星期六 十二月 31, 2005
星期六 十二月 31, 2005
Glib use utf8 as internal encoding and thus all gtk+/gnome application use utf8 to represent text, so all text you got from widgets are utf8. In order to use legacy encoding, you need do some converstion.
Before converstion between two encoding, you should know what is encoding it is first. Of course we can guess the encoding of text, but unfortunately there is not perfect way to determine the encoding of one segment of text throught program.
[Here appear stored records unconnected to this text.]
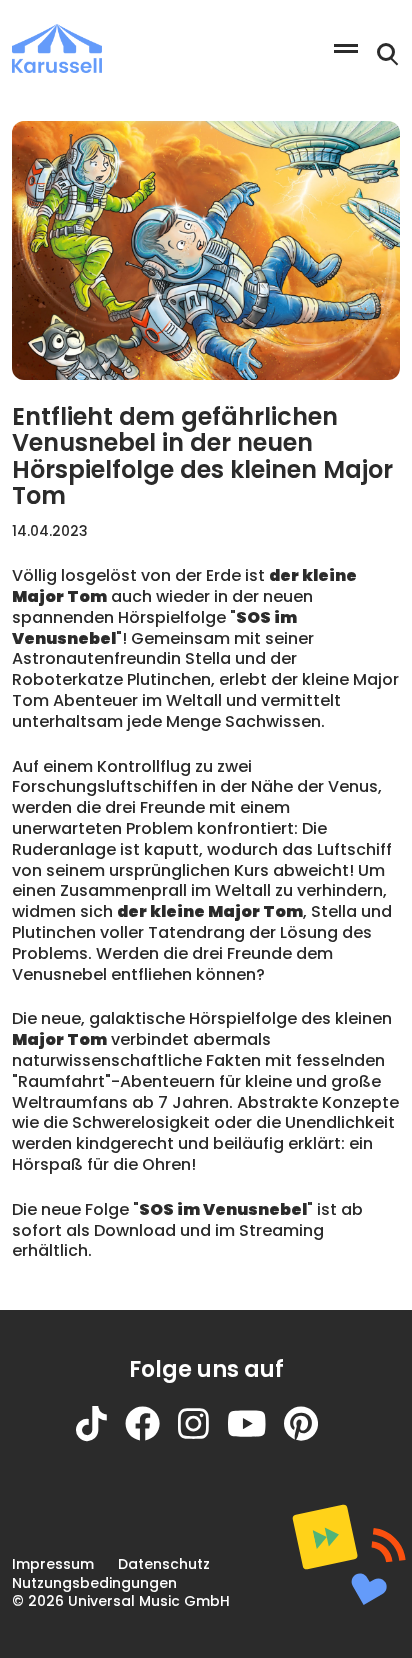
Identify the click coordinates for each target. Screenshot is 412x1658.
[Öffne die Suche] (388, 55)
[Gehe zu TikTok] (100, 1436)
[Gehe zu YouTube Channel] (256, 1436)
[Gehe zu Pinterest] (310, 1436)
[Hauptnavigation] (346, 48)
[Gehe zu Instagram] (202, 1436)
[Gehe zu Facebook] (151, 1436)
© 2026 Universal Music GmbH (121, 1601)
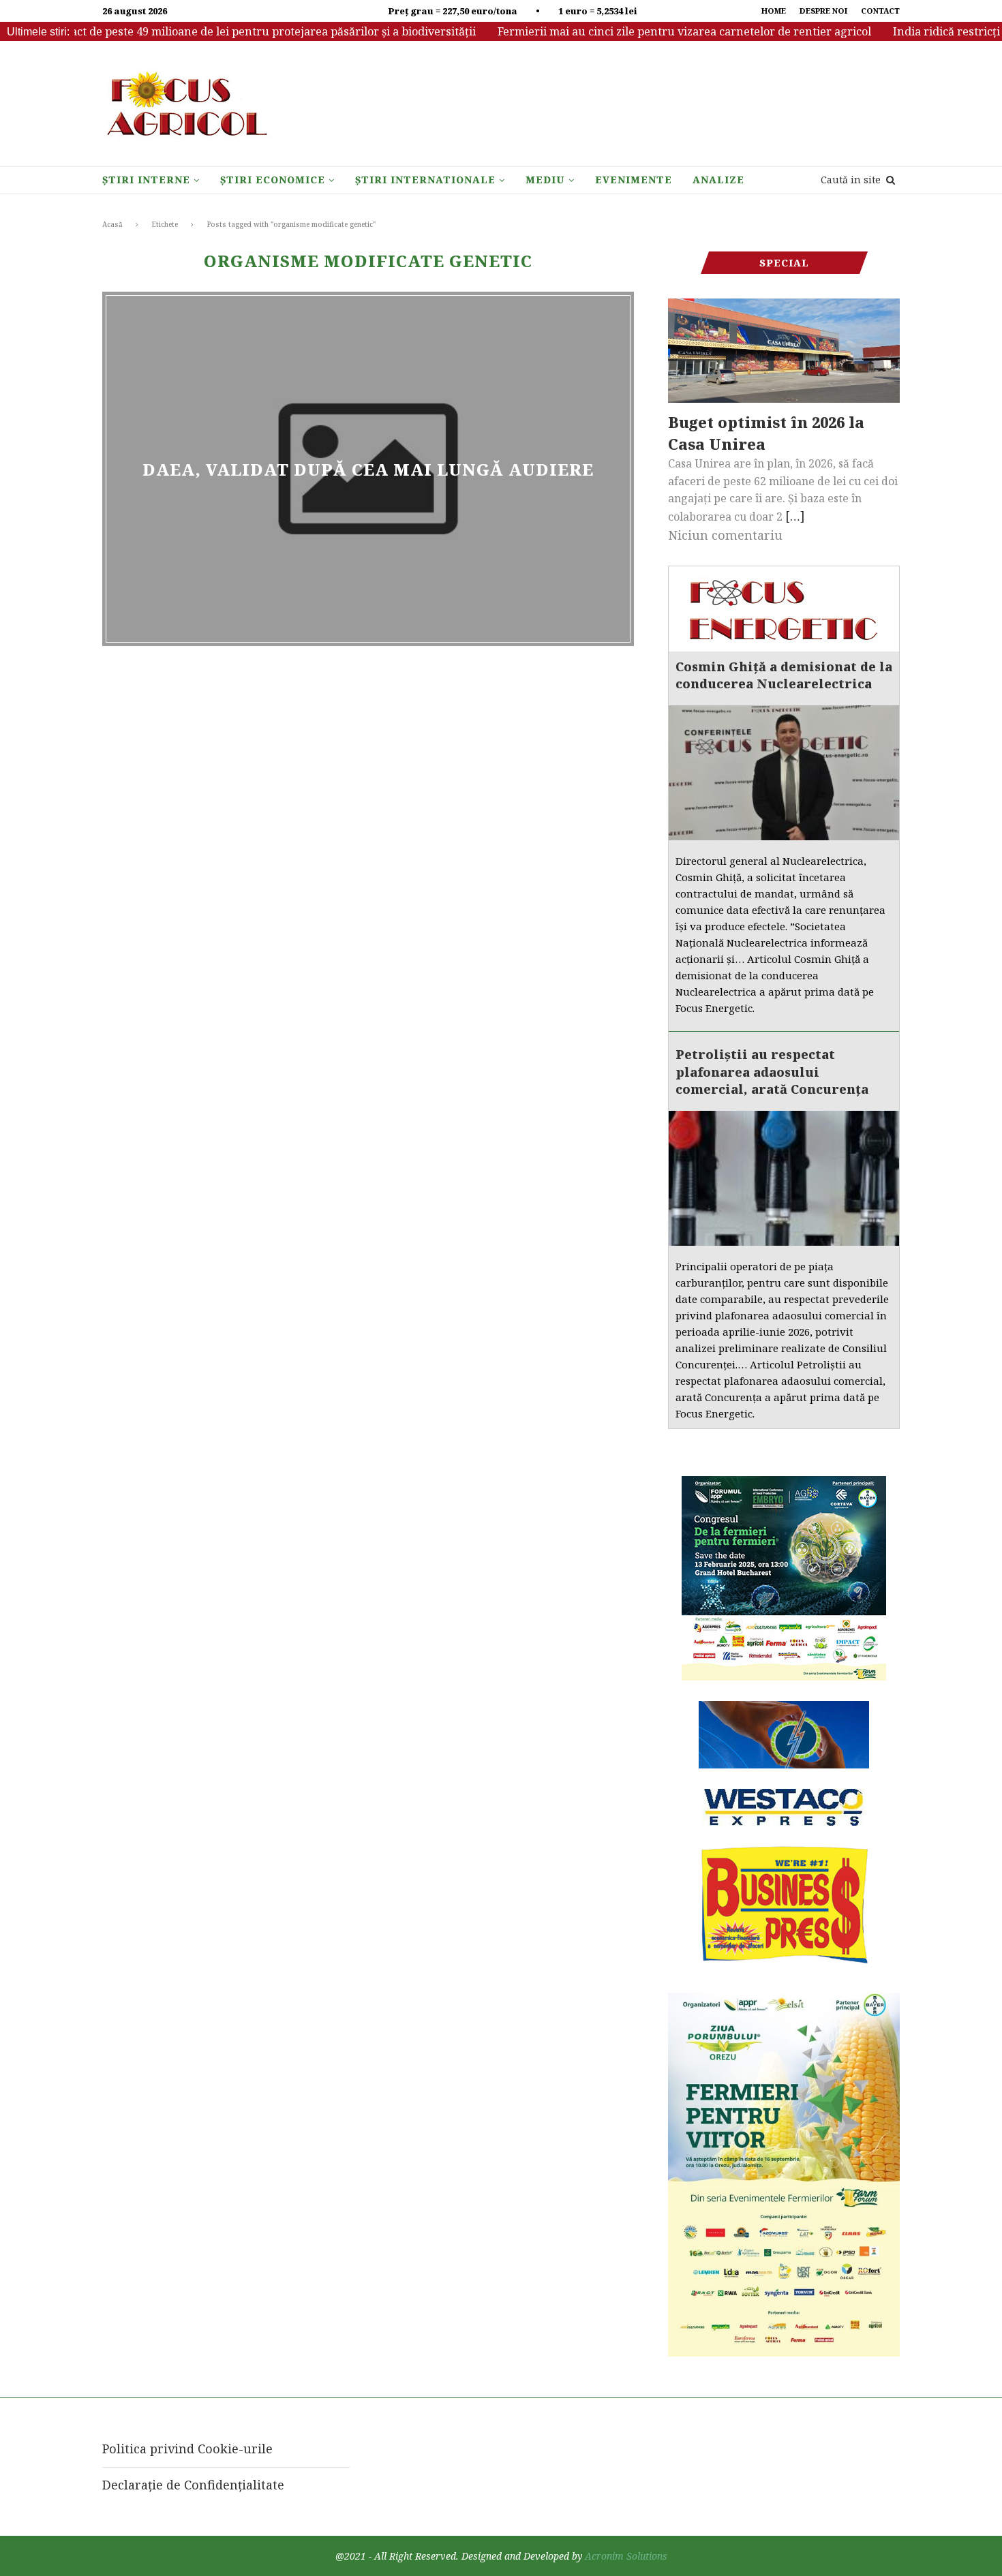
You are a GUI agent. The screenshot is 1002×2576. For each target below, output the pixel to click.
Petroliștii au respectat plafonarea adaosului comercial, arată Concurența (771, 1071)
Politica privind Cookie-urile (187, 2448)
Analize (718, 179)
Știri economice (272, 179)
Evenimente (633, 179)
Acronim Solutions (626, 2555)
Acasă (112, 224)
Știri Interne (146, 179)
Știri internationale (425, 179)
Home (773, 10)
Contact (880, 10)
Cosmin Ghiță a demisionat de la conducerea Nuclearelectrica (783, 675)
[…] (795, 516)
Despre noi (823, 10)
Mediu (545, 179)
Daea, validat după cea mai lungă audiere (368, 468)
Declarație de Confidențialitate (193, 2485)
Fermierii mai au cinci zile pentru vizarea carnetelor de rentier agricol (650, 31)
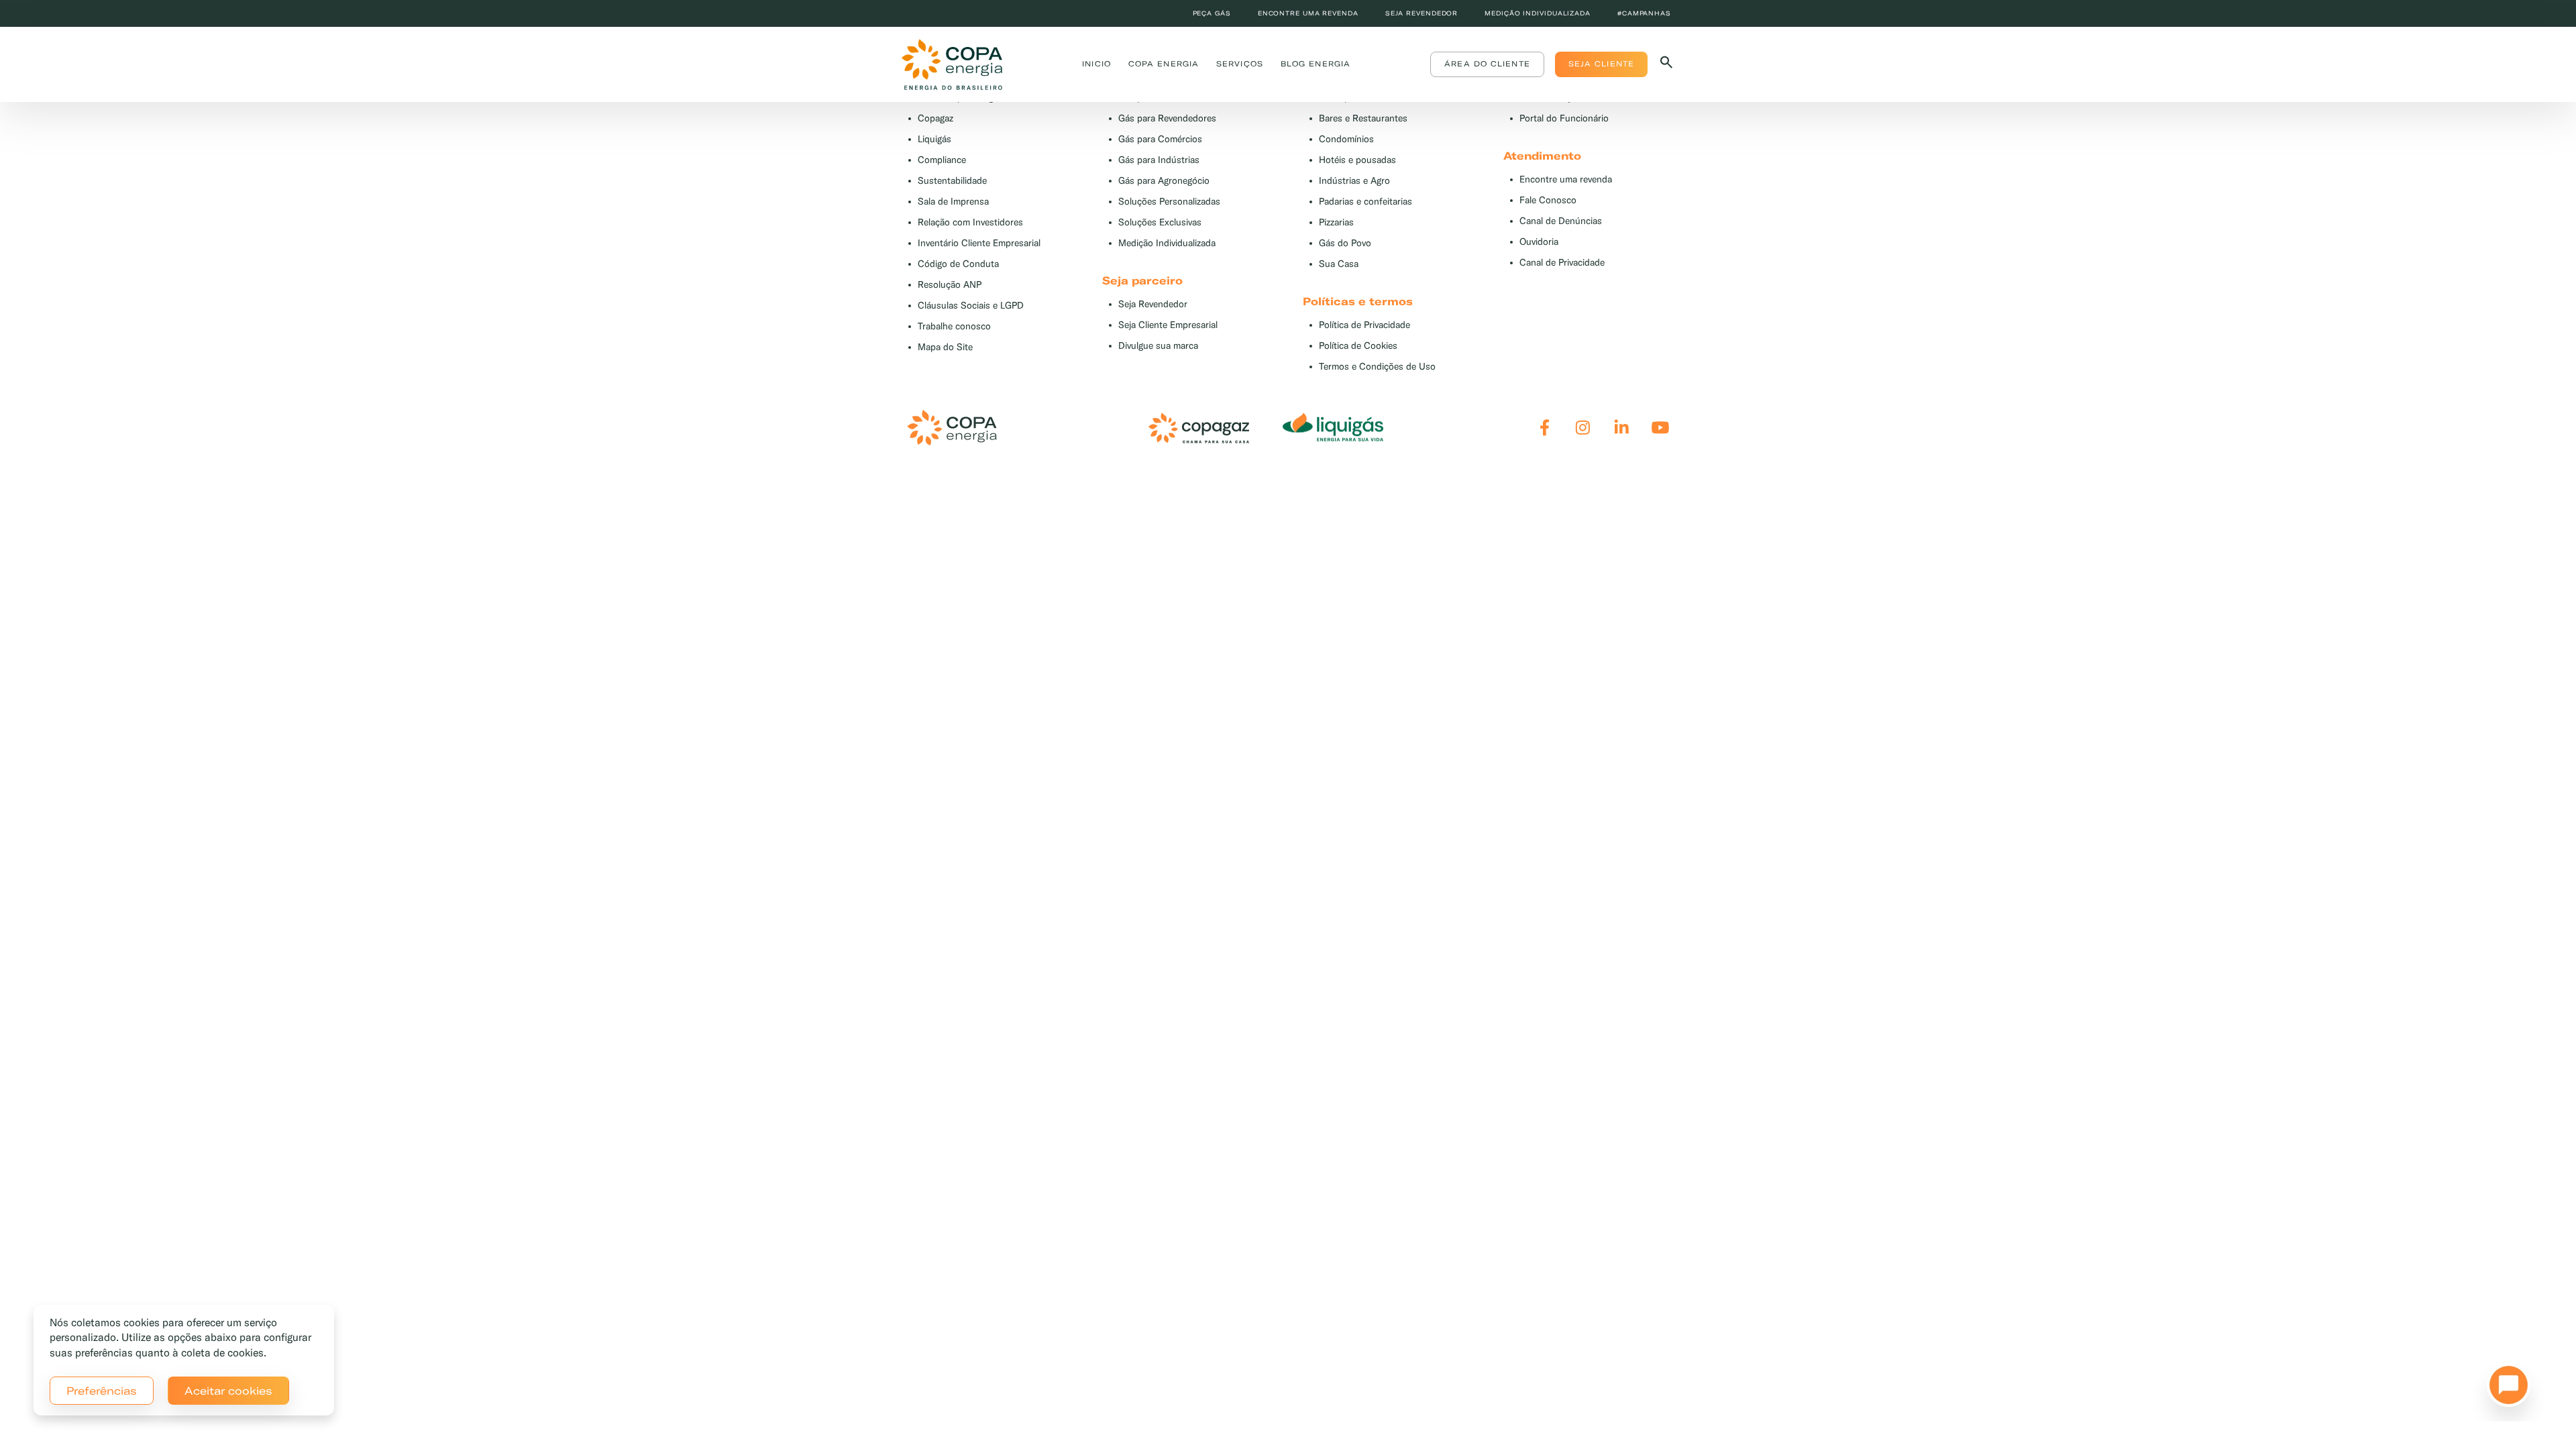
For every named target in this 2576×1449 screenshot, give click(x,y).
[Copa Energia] (952, 427)
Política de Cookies (1358, 346)
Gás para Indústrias (1158, 160)
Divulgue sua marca (1158, 346)
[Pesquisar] (1666, 65)
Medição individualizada (1538, 13)
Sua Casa (1338, 264)
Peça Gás (1212, 13)
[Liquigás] (1333, 428)
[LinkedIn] (1621, 427)
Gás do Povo (1345, 243)
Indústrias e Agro (1354, 180)
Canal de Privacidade (1562, 262)
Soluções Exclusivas (1159, 222)
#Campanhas (1644, 13)
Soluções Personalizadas (1169, 201)
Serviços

So many applications provide one encoding list to user and let user make the decision.
Filename handling is especially hard, because there is no indication whatsoever what character encoding a filename is in (it might have been created when the user was using a different locale, so filename encoding is basically unreliable and broken).
Glib has no idea to get the filename encoding either, so it let user to config filename encoding through enviroment: G_FILENAME_ENCODING and G_BROKEN_FILENAME. By default, Glib assumes that filenames on disk are in UTF-8 encoding, and through these enviroment variables, user can instruct Glib to use that particular encoding for filenames raterh than UTF-8.
g_get_charset will get the character set from the C runtime on the current locale, that is to say g_get_charset will get the current locale encoding if you call setlocale (LC_ALL, "") in your applications; if you call setlocale (LC_ALL, "zh_CN.GB18030") in apps, then the later encoding of C runtime will be GB18030, thus g_get_charset will got GB18030.
g_get_filename_charsets determine the prefered character sets(encoding maybe more accurate) used for filenames. The firest character set from the character sets is treated as filename encoding by Glib, the subsequent character sets are used when trying to generate a displayable respresentation of a filename, see g_filename_display_name().
On Unix, the character sets are determined by consulting the environment variables G_FILENAME_ENCODING and G_BROKEN_FILENAMES. On Windows, the character set used in the GLib API is always UTF-8 and said environment variables have no effect.
G_FILENAME_ENCODING may be set to a comma-separated list of character set names. The special token "@locale" is taken to mean the character set for the current locale. If G_FILENAME_ENCODING is not set, but G_BROKEN_FILENAMES is, the character set of the current locale is taken as the filename encoding. If neither environment variable is set, UTF-8 is taken as the filename encoding, but the character set of the current locale is also put in the list of encodings.
Notes:
The string parameter of g_locale_to_utf8 is a string in the encoding of the current locale of applications(C Runtime locale). On Windows this means the system codepage.
Converts a string which is in the encoding used for strings by the C runtime (usually the same as that used by the operating system, cause most of applications use setlocale (LC_ALL, "") to set it locale) in the current locale into a UTF-8 string.
eg: If the current locale is gb18030, while you set your applications using setlocale (LC_ALL, "zh_TW.BIG5), then the C runtime encoding is BIG5, while the OS encoding is gb18030.
If the current C runtime encoding is UTF-8, then duplicate simply.
Converts a string from UTF-8 to the encoding used for strings by the C runtime (usually the same as that used by the operating system) in the current locale.
Converts a string which is in the encoding used by GLib for filenames into a UTF-8 string. Filename encoding is the first encoding of list returned by g_get_filename_charset().
Converts a string from UTF-8 to the encoding used for filenames. Filename encoding is the first encoding of list returned by g_get_filename_charset().
Converts an escaped ASCII-encoded URI to a local filename in the encoding used for filenames.
Converts an absolute filename to an escaped ASCII-encoded URI.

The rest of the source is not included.